I'm not sure what you told the support person at TP link, if you're saying your internet connection is upstairs and you need to share this downstairs then two powerline adapters and a switch downstairs should be fine (ie same as mine; should work) - just to clarify this switch won't help on it's own for your setup, you'll need at least a pair of powerline adapters - can you clarify your proposed setup?

In reply to an earlier post on 7 May 2012 11:25:06 BDT
RB says:
Thanks for your reply.

I basically asked the guy at TP if I can set it up the way you had done.

My proposed set up was this...

One powerline adapter connected directly to my router upstairs.

The other powerline adapter would be downstairs in the conservatory. The switch would be connected to this. I would then connect a DVR and NAS to the switch.

As you can see, it's pretty similar to what you have.

The TP Link person told me that this would not work as you have to connect the switch directly to the router.

In reply to an earlier post on 20 May 2012 10:18:51 BDT
Ammo says:
Hi, that's pretty much my setup, good luck!

In reply to an earlier post on 12 Jul 2012 09:51:48 BDT
Canuck's Fan says:
Hi,

Did you try it and did it work ?

I ask as it's a similar plan to mine....

Cheers.

In reply to an earlier post on 12 Jul 2012 11:14:42 BDT
Last edited by the author on 12 Jul 2012 11:15:20 BDT
RB says:
Hi,

I've actually scrapped the plan since I'm having a conservatory built and I decided to hardwire the Ethernet cables by putting in another wireless router in there. So my end plan is...

Main wireless router (upstairs) connects to second wireless router (downstairs) by Ethernet cable.

TP-Link 5-Port Gigabit Unmanaged Desktop Switch (which I've now bought) connects to the downstairs' wireless router.

I didn't scrap the initial plan because I thought the TP Link Powerline Adapter option would not work - as Ammo's post say that it does. My belief is that the TP Link advisor that I spoke to gave me an answer based on TP Link's recommended guidelines. However, I saved myself around £150 in not buying the adapters (I planned to buy a few) because I was able to use Ethernet cables instead (and was prepared to spend a few hours drilling holes and connecting everything up myself).

In reply to an earlier post on 13 Jul 2012 13:35:16 BDT
Last edited by the author on 13 Jul 2012 13:39:04 BDT
To answer this point:

The Ethernet-over-power (EoP) options are essentially a network switch where the box itself are your mains circuits. Plugging a switch into one of the EoP plugs with an Ethernet cable is exactly the same thing as daisy-chaining two regular Ethernet switches together with an Ethernet cable - i.e. (in theory) you can do this a limitless number of times.

EoP operates on the data-link layer of the network, so all they do is redirect network traffic.

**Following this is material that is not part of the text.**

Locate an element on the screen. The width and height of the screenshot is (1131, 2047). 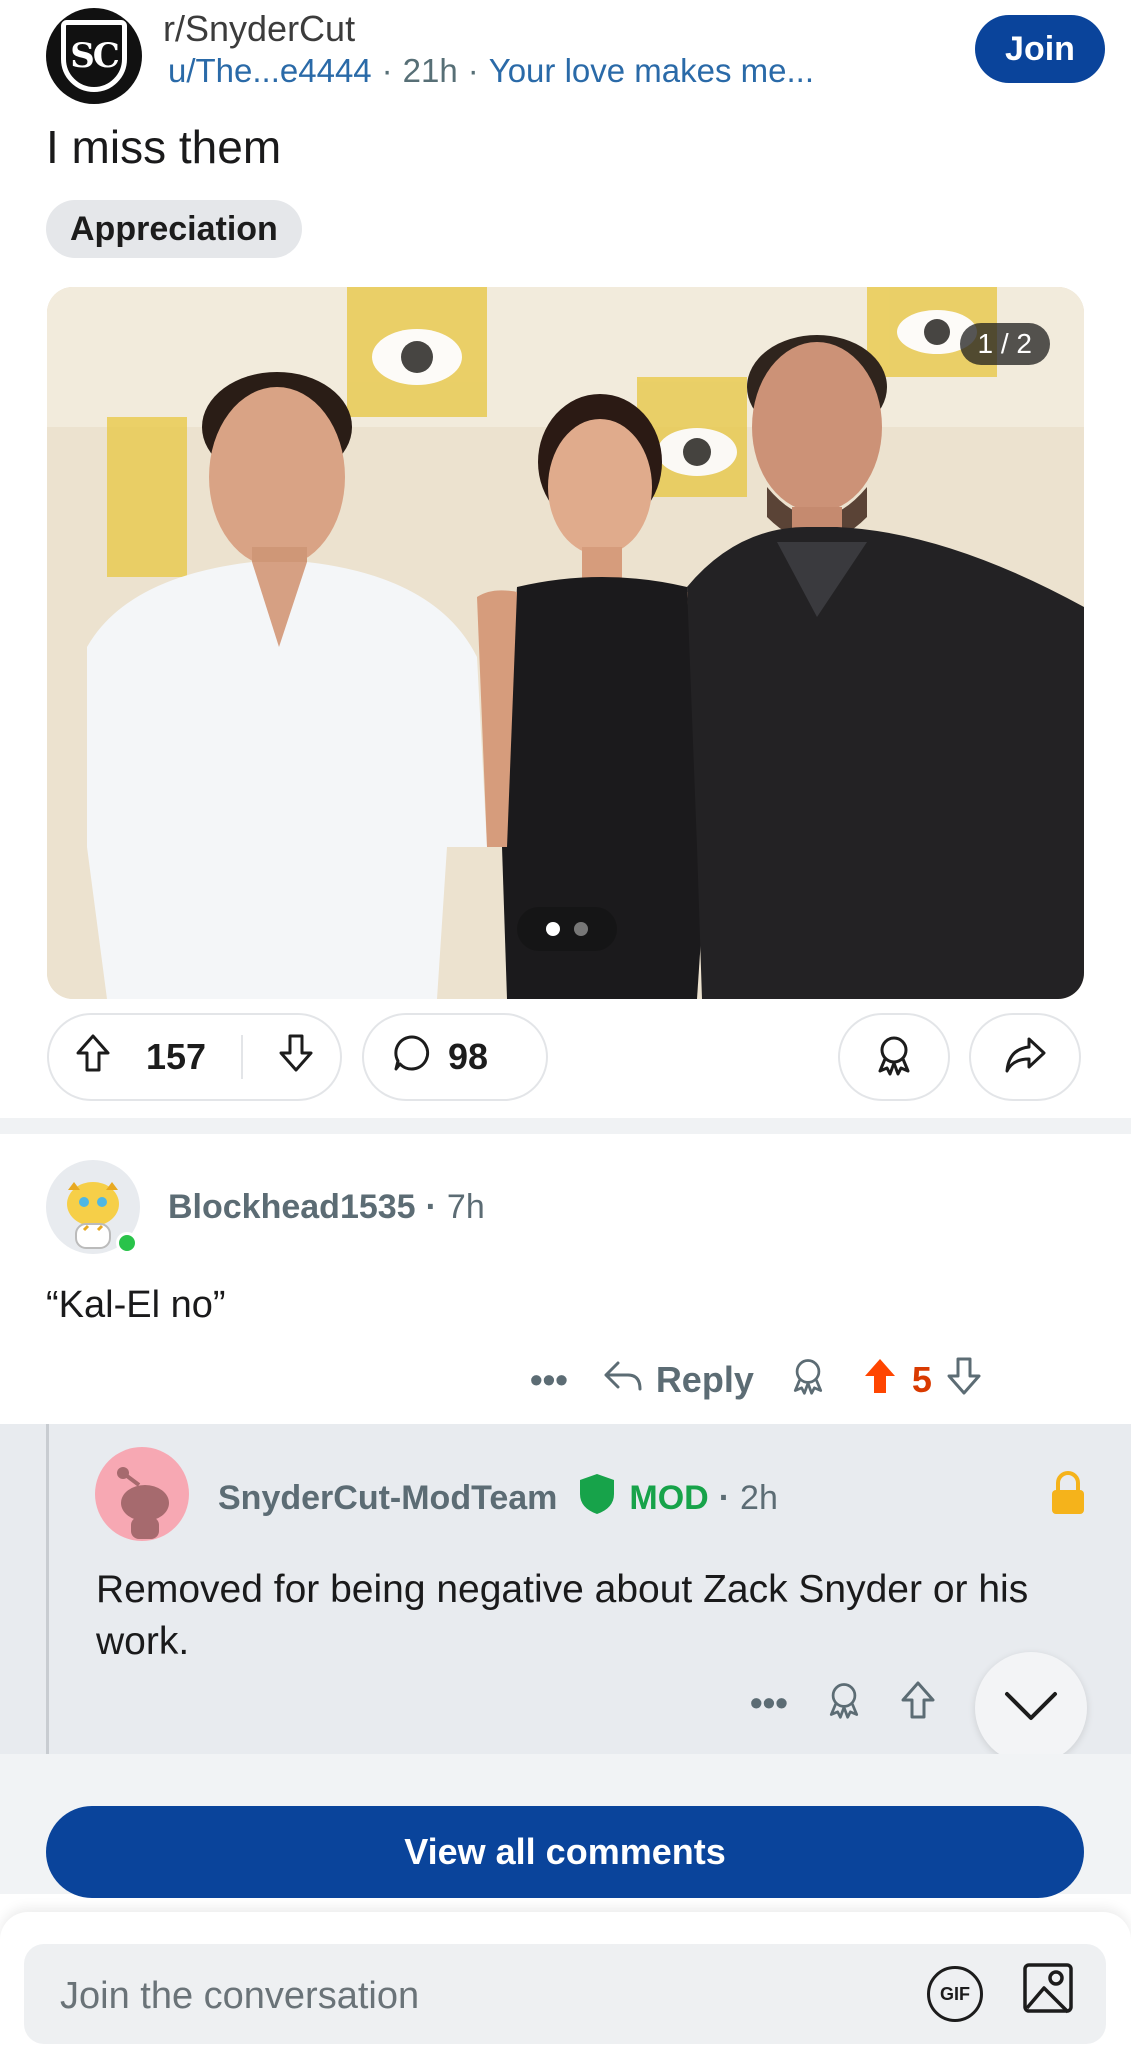
join-button: Join is located at coordinates (1040, 49).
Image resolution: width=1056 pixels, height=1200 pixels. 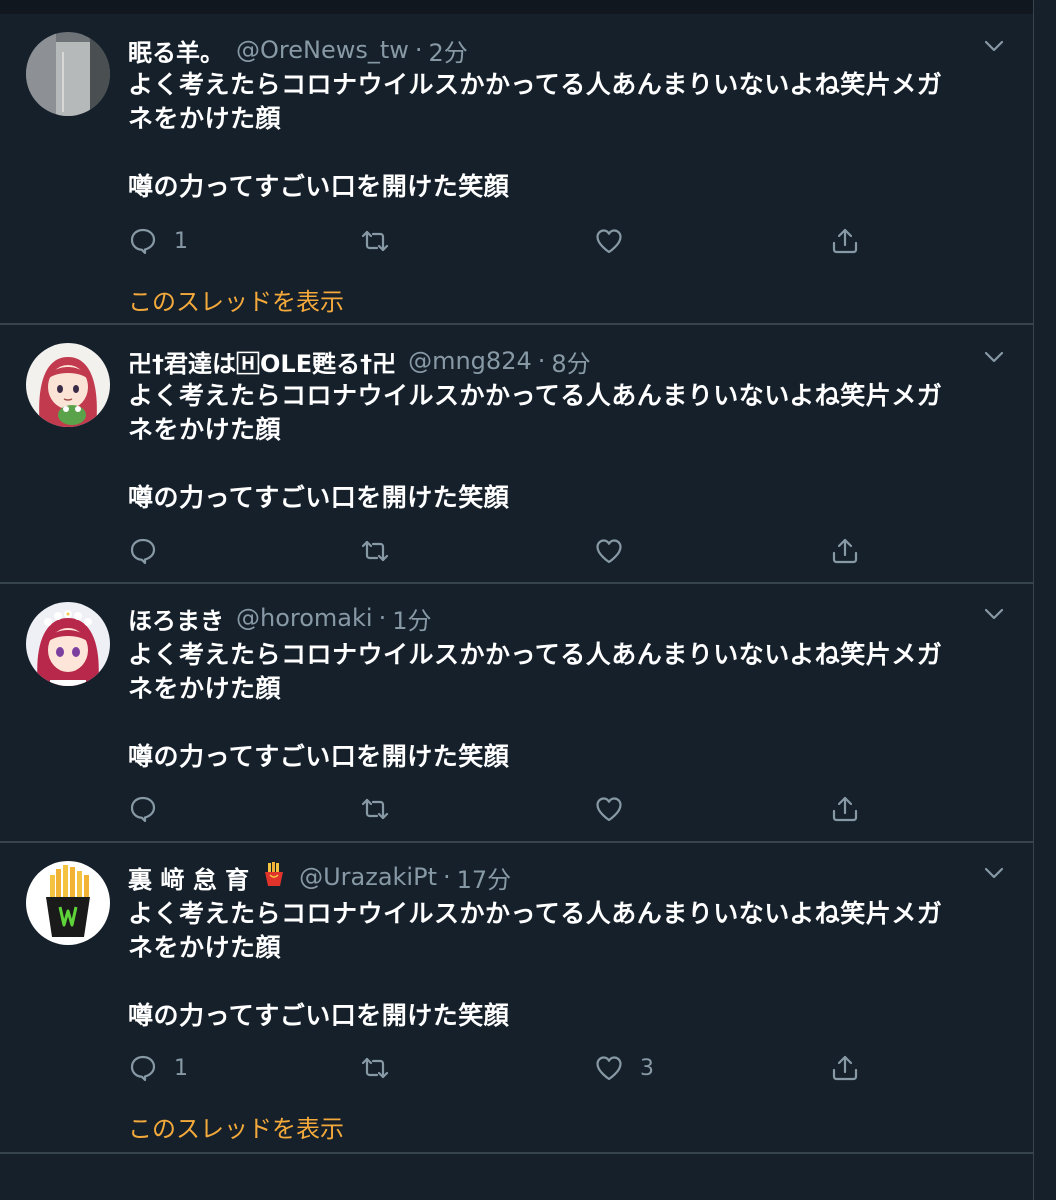 What do you see at coordinates (624, 1068) in the screenshot?
I see `like-button: 3` at bounding box center [624, 1068].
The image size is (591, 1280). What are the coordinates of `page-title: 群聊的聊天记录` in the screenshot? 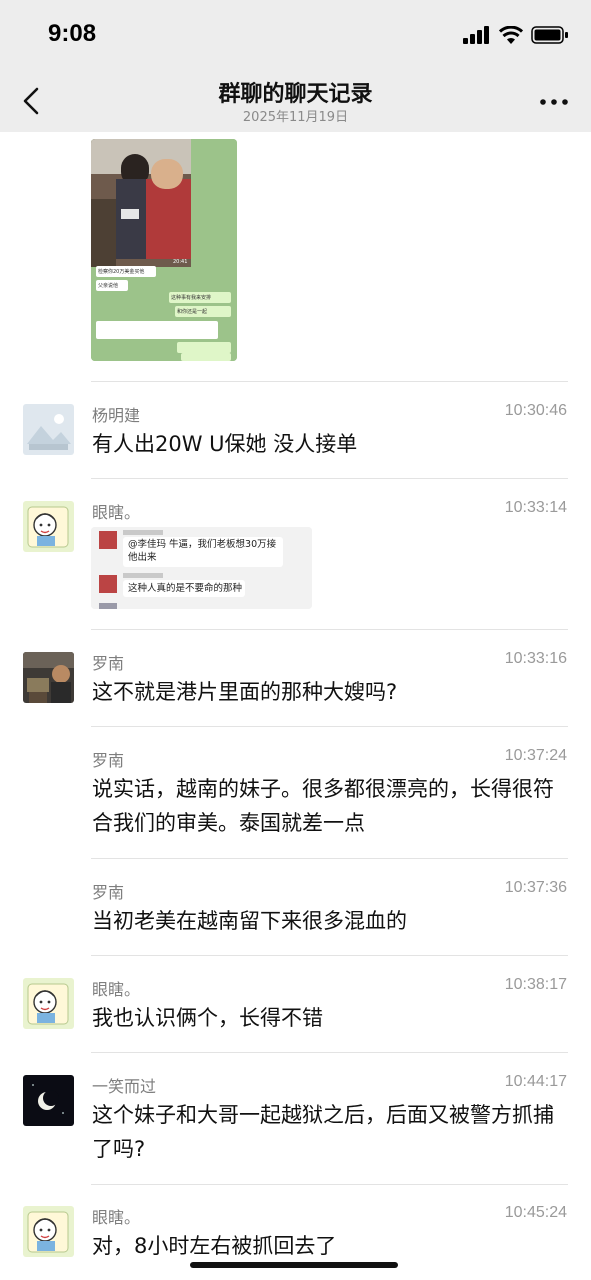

What you will still need a router for is its DHCP server capabilities (or else, a component in your network capable of administering DHCP, for example some NAS servers can do this). You need something to assign and maintain IP addresses. In this sense, EoP can't replace a typical home network - instead it just augments it.

I hope this makes sense. (I also hope you successfully set all this up!)

As an example, in my house:

MODEM ---- ROUTER (DHCP)

Into the router are plugged: (1) EoP plug, (2) Ethernet switch A, (3) Ethernet switch B, (4) NAS Server

So (1) connects all other EoP devices (wifi, computer, media streamer) to my main router, and basically my mains behaves in exactly the same way that the two other Ethernet switches behave.

It also means that two devices connected through (1) have to share 100mbps when connecting to anything else in the network, e.g. NAS or stuff behind Switch A or Switch B. This is the limitation of daisy chaining switches.

Hope this helped explain it. (Hope you were originally successful!)